TFD Review: Advancing Poverty Reduction & Rural Livelihoods Through Sustainable Commercial Forestry

Despite significant advances in addressing global poverty over the last 100 years, eradicating poverty continues to remain a real challenge in many parts of the world (Figure 1). One area that has been the focus of much research and initiative is exploring the intersection between poverty and the environment. With respect to forests specifically,
commonly cited relationships include:

- Approximately 1.6 billion people depend on forests for their livelihoods and as many as 1.2 billion people in developing
countries use forests to generate food, fuel, medicines, and cash
- About 60 million indigenous people reside in forests and another 60 million workers are employed in forestry and wood industries.
- A substantial proportion of the world’s poor live in or next to forests
- Commercial exploitation of forest resources often disadvantages customary owners whose rights may not be recognized by statutory law.
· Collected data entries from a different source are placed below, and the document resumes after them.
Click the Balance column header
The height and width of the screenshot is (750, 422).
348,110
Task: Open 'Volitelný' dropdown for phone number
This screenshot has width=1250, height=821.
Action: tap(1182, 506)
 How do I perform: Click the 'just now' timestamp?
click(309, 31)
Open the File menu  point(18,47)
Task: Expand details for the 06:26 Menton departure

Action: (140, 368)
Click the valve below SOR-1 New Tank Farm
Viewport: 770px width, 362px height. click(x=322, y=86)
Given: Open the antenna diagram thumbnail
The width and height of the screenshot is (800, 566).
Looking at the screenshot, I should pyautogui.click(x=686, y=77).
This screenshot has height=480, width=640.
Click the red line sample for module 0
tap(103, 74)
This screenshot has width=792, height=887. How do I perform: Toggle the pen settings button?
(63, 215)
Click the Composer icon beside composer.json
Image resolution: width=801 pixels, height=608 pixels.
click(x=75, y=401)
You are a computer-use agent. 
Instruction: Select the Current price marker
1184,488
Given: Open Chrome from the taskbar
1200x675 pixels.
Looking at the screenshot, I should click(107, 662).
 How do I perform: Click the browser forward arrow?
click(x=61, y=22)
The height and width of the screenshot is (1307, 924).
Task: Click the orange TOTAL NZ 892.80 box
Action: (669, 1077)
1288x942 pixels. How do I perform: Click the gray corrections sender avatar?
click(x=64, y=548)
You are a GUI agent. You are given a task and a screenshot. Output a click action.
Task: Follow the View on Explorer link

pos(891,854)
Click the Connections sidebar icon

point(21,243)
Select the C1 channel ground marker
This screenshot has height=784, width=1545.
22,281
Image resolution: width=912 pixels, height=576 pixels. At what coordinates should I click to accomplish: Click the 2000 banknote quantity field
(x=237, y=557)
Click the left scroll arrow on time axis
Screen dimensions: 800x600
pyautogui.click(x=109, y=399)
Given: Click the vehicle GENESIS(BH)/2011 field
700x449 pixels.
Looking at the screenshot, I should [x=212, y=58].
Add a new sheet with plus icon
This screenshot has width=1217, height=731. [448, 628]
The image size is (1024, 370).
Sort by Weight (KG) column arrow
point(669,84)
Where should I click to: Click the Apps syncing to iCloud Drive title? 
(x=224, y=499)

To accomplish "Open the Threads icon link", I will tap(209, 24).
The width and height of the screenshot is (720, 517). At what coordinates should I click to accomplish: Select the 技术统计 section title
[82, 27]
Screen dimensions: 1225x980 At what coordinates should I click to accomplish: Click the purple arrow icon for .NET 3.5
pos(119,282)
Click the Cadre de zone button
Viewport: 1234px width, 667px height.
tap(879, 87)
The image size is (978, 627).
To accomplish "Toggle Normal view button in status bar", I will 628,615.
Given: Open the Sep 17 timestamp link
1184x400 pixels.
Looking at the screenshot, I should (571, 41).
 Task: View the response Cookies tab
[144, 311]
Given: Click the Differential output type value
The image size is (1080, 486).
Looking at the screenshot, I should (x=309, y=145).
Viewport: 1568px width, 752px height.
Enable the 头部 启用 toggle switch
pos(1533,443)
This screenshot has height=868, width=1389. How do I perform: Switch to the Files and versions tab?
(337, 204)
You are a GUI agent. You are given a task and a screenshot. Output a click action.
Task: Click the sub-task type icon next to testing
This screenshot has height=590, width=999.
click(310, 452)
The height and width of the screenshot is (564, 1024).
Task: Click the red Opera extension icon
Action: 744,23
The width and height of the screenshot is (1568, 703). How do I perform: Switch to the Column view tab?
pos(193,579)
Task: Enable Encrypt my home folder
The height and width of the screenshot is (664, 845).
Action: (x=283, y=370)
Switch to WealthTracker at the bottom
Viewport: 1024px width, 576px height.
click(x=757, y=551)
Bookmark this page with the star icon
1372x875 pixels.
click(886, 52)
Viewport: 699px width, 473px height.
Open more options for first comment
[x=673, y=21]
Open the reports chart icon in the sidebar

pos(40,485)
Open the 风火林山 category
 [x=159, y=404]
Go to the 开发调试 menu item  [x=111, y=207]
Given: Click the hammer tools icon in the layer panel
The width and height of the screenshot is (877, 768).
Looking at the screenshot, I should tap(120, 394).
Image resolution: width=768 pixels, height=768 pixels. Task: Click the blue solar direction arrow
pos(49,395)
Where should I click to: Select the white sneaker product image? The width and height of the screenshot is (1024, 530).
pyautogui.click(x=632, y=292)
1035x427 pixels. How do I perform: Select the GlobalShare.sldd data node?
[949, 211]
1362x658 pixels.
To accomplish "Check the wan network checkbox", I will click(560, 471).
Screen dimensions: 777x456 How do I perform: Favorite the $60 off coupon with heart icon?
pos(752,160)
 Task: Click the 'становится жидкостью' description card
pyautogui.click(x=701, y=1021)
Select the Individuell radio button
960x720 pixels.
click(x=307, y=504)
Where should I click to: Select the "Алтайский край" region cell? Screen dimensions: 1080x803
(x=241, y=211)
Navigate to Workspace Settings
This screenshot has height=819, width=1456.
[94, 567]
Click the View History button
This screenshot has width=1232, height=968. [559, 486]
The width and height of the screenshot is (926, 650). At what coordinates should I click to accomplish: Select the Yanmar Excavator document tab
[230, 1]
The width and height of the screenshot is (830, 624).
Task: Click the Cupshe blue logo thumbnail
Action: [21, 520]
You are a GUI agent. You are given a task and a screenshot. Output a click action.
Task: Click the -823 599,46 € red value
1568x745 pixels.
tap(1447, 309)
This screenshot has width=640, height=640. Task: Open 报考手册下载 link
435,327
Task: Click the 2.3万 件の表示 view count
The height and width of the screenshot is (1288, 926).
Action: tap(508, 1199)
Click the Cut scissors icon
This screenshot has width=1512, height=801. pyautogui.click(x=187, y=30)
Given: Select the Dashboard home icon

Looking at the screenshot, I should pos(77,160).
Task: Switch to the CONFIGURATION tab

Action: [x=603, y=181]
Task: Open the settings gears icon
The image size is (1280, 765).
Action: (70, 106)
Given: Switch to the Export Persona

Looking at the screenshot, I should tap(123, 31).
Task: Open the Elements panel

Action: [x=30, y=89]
The complex connection between forests and human livelihoods has led some to view forests as poverty traps, providing sufficient resources to maintain forest-dependent populations but not generating enough wealth to enable these populations to escape poverty. Another body of knowledge and experience sees an untapped opportunity for rural wealth
generation from forest resources if barriers can be overcome. Researchers often lament the exclusion of the forest sector from poverty reduction programs without articulating how it might be included. Meanwhile, Poverty Reduction Strategic Plans (PRSPs) rarely cite the forestry sector as a tool for poverty reduction, and National Forestry Plans (NFPs) seldom include poverty reduction as an important factor in plan design.4 At an operational level, forest certification offers standards for upholding strong environmental and social benefits, but often stops short of guiding the proactive engagement of commercial forestry companies in poverty reduction.